HackMD - Collaborative Markdown Knowledge Base

We are trying to reduce the number of reference sequences caused by duplicated genomic regions in the *splici* reference in two places. One is using the `joinOverlappingIntrons` as you mentioned. This is on the isoform level. Imagine that there is a very short exon, (shorter than 2 * flanking length). When adding flanking length to the introns surronding it, the flanked introns may overlap because of the short exon. Joining those two overlapping introns will reduce the number of introns that are associated with that short exon. Second, we will join the overlapping introns on the gene level. In `getFeatureRanges()`, the intronic genomic regions of each isoform of a gene are defined *independently* and are regarded as distinct genomic regions and then as distinct reference sequences in `splici`. However, all those "distinct" intronic genomic regions include the introns of that gene.

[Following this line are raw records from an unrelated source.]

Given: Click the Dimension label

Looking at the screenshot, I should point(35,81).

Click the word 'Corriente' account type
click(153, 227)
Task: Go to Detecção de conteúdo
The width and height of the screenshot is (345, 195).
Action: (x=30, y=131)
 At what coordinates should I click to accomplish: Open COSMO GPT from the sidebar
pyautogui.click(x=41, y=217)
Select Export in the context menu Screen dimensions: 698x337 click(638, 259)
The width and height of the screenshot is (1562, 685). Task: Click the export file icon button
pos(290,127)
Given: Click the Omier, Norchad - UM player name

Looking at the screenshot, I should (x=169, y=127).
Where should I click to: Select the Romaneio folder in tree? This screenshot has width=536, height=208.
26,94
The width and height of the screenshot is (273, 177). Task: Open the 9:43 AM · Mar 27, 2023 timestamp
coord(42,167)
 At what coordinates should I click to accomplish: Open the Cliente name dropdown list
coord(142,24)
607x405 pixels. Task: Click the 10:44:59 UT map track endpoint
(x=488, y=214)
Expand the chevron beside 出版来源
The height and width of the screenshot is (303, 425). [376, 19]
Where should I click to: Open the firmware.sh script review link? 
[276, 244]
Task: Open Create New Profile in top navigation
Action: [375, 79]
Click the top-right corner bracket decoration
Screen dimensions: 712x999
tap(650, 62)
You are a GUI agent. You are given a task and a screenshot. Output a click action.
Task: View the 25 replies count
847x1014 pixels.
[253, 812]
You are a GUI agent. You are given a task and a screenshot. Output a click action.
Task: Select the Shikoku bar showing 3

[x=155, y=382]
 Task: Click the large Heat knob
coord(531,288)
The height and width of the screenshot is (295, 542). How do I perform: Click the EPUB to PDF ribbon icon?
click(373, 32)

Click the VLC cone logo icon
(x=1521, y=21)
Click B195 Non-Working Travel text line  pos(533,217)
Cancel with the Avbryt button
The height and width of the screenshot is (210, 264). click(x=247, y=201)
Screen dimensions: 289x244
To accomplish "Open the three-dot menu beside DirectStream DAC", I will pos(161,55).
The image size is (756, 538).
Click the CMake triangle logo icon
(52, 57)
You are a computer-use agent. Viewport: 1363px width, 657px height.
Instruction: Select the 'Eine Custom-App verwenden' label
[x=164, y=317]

If we do not join those overlapping introns for each gene, the splici reference will be very repetitive because the number of times the introns of each gene will appear in splici is the same as the number of isoforms the gene has. For example, say we have a gene with 3 exons and 2 introns, the unspliced transcript of the gene will be in the structure of $$E_1-I_1-E_2-I_2-E_3$$ where $E$ represents exons and $I$ represent introns. If an isoform $ISO_1$ of the gene consists of $E_1-E_2$, the two intronic genomic regions of $ISO_1$ will be $I^{ISO_1}_{1}= I_1$ and $I^{ISO_1}_2 = I_2-E_3$. If another isoform $ISO_2$ of the gene consists of $E_2-E_3$, the two introns of $ISO_2$ will be $I_1^{ISO_2}= E1-I1$ and $I_2^{ISO_2}=I_2$. The splice will have 6 sequences, which are $ISO_1: E1-E2$ $I^{ISO_1}_{1}: I_1$ $I^{ISO_1}_2 : I_2-E_3$ $ISO_2: E_2-E_3$ $I_1^{ISO_2}: E1-I1$ $I_2^{ISO_2}:I_2$ As you can see, $I_1$ and $I_2$ appear multiple times. If we join the overlapping introns, the splice will be $ISO_1: E1-E2$ $ISO_2: E_2-E_3$ $I^{joined}_1: E1-I1$ $I^{joined}_2: I_2-E_3$ This will reduce the number of reference sequences each sequencing read will have so as to reduce the size of the reference index and the time of our pipeline.